* [TASK TO COMPLETE] Can you extract the portion of the blood donation letter article from "A letter to" to "is badly needed.", word for word?

* [TEXT PROVIDED]
┌──

A letter to the U.S. Food and Drug Administration, signed by Pennsylvania Attorney General Josh Shapiro and 19 other state attorneys general, asks the agency to lift its ban preventing gay and bi-sexual men from giving blood.
The request comes at a time when the nation’s blood supply is low, due to the pandemic.
The FDA currently recommends that men who have had sex with another man in the past three months not donate blood. The guidance was recently reduced from a 12-month waiting period earlier this month.
The letter asks the FDA to remove the waiting period altogether and enact a risk-based rule rather than one based on gender or sexual activity. Not doing so, the letter says, prevents a group of healthy individuals from donating blood at a time it is badly needed.
“It is time to end this dated, discriminatory practice, especially during an emergency when all Pennsylvanians want to play a part in keeping people in their communities safe and healthy,” said Shapiro. “Restrictions for blood donations should be based on fact-based risk factors, not discredited, homophobic presumptions about someone’s life.”

└──

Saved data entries
┌──

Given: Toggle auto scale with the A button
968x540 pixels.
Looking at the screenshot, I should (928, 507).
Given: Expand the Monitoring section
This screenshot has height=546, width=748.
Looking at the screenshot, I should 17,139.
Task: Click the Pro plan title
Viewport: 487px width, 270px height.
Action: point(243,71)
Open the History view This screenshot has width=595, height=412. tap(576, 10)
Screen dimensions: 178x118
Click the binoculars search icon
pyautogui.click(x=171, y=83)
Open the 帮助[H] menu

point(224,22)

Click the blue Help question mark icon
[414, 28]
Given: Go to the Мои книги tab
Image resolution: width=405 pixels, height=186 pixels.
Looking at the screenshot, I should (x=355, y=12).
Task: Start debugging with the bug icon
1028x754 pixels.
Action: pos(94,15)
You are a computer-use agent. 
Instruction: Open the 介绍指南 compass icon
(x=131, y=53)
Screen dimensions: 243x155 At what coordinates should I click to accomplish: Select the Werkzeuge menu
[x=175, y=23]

└──
┌──

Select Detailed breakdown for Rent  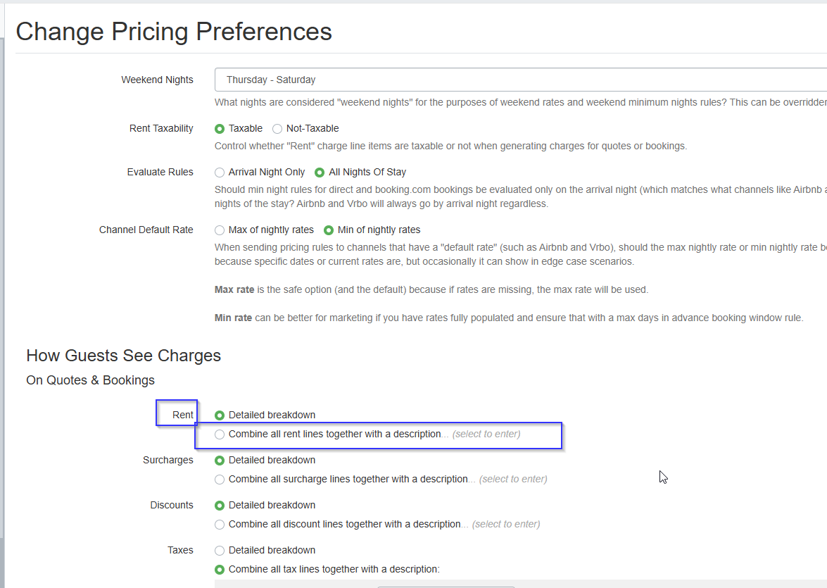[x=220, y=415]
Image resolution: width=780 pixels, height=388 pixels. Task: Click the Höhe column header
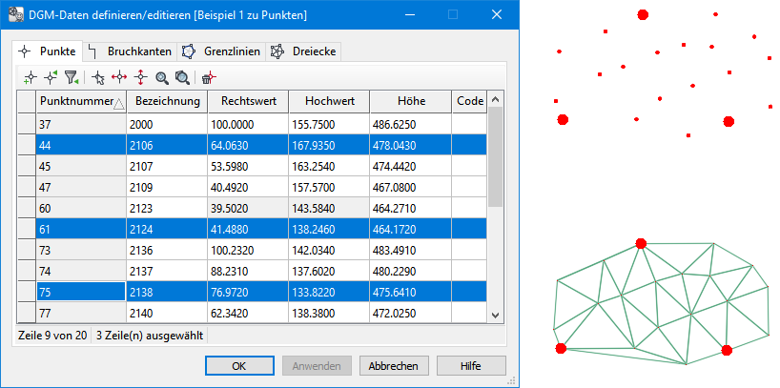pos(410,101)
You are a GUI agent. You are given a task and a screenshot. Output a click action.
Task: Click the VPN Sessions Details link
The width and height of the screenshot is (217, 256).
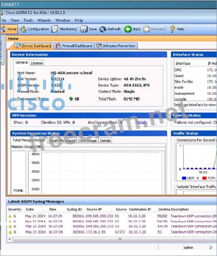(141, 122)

└──

* [YOUR RESPONSE]
A letter to the U.S. Food and Drug Administration, signed by Pennsylvania Attorney General Josh Shapiro and 19 other state attorneys general, asks the agency to lift its ban preventing gay and bi-sexual men from giving blood.
The request comes at a time when the nation’s blood supply is low, due to the pandemic.
The FDA currently recommends that men who have had sex with another man in the past three months not donate blood. The guidance was recently reduced from a 12-month waiting period earlier this month.
The letter asks the FDA to remove the waiting period altogether and enact a risk-based rule rather than one based on gender or sexual activity. Not doing so, the letter says, prevents a group of healthy individuals from donating blood at a time it is badly needed.